As Computerworld reports, this ruling now gives authorities power to seize electronics for both ground and air traffic entering the United States. The earlier precedent was set almost a year ago, when a judge ruled that authorities at a Detroit airport had valid grounds to search and seize a man's computer on suspicion of him transporting child pornography from an overseas trip to Indonesia. This recent ruling has a very similar case, where another man was charged with possession of child pornography upon returning to the United States via Mexico.
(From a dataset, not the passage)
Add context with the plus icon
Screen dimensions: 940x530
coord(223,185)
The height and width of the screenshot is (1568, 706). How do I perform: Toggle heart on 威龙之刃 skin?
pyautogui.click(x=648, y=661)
In both cases, appeals were filed over the officials seizing equipment based on suspicions of American border agents.
While the move to halt the exploitation of children is welcomed, privacy advocates and companies argue the move serves as a further erosion of an individual's right to refuse unreasonable searches and seizures under the Fourth Amendment to the United States Constitution. In particular, it opens up the risk of the federal government obtaining confidential company information. According to the American Civil Liberties Union, officials have confiscated approximately 220 devices over a eight-month period starting from October 2008.
With recent moves such as this, and the American government considering imposing entry fees on vehicle traffic crossing the American-Canadian border, officials should be careful not to upset the delicate balance between maintaining security and protecting innocent lives, and ensuring not much revenue is lost from frequent commuters crossing the border.